_WHAT YOU HAVE TO DO_: Reproduce the part of the records that opens with the line containing "You are a computer-use agent." and closes with the line containing "click(x=461, y=323)", both lines included. Leave out the pictures.

_RECORDS FOR PROCESSING_:
##############################
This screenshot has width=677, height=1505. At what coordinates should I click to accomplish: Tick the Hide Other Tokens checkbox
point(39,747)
##############################
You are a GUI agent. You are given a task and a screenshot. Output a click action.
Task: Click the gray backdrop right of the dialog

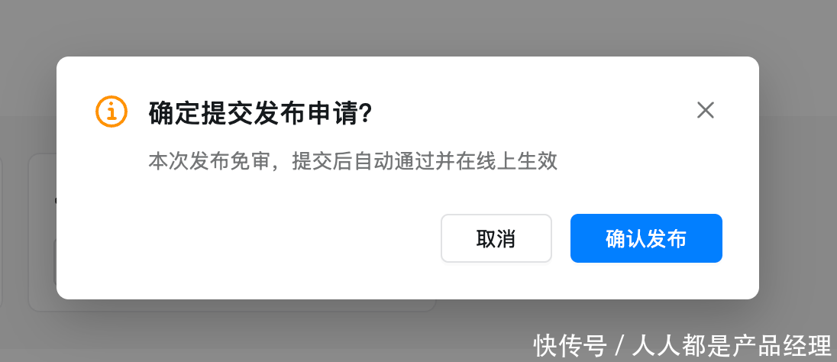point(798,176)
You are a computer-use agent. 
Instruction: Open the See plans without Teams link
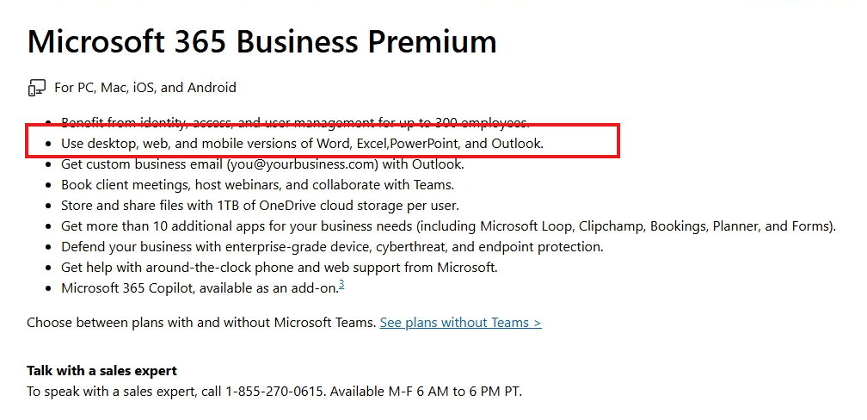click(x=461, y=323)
##############################
_OUTPUT FOR THIS TASK_:
You are a computer-use agent. 
Instruction: Open the See plans without Teams link
click(x=461, y=323)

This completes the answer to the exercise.